LITERARY SOURCE AUTHOR
DETAILS
Alternate Title:
Jean
Release Date:
18 February 1938
Production Date:
2 Dec 1937--mid Jan 1938
Copyright Info
Claimant
Date
Copyright Number
Twentieth Century-Fox Film Corp.
18 February 1938
LP8110
Physical Properties:
Sound
RCA High Fidelity Recording
Black and White
Duration(in mins):
80
Length(in feet):
7,201
Length(in reels):
8
Country:
United States
PCA No:
3992
SYNOPSIS

On the last day of the Hungarian parliamentary elections, impeccable butler Johann Porok serves his master, Count Albert Sandor, the Prime Minister of Hungary, with his usual precision. Later in the day, after the polls close, Sandor and his family, which consists of his wife, the Countess, his snobbish daughter, the Baroness Katrina Marissey, and her philandering husband, Baron Georg Marissey, are astonished to hear on the radio that Johann has been elected to the parliament on the social progressive ticket, which strongly opposes Sandor.

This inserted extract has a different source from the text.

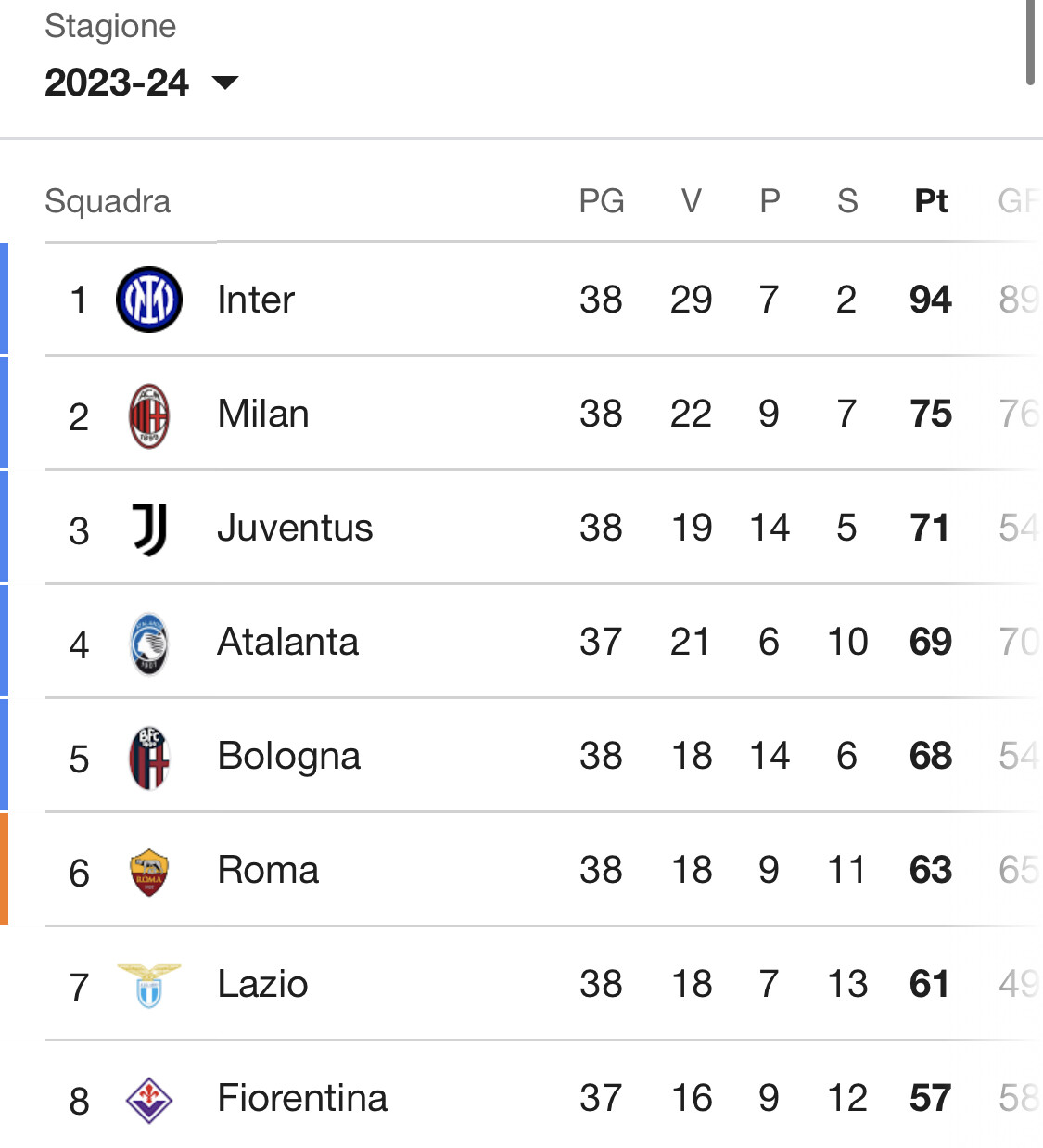Open the 2023-24 season dropdown
The width and height of the screenshot is (1043, 1148).
click(x=142, y=83)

The stately prime minister takes the news in stride after Johann assures him that his new position will not interfere with his devotion as a butler, and in a radio broadcast, Sandor thanks his constituents for re-electing him and introduces Johann. Johann speaks strongly against Sandor's empty promises and ineffectual policies, which shocks the rest of the family but amuses Sandor. As time passes, Johann's eloquency in parliament draws quite a following, especially of admiring women, and Katrina finally goes to hear him speak. She is outraged by his defiance of her father's policies, as is the countess when she attends with Katrina later. Katrina even throws her purse at Johann as he is speaking, and when a brawl starts among the parliament members, Johann proves his sense of duty by escorting Sandor out of the hall. Later that afternoon, Georg informs the family that after Sandor left, a vote of confidence was taken and Sandor was removed as prime minister. Katrina sharply accuses Georg of not defending his father-in-law strongly enough, but Georg, who is trying to further his own career regardless of who is hurt, ...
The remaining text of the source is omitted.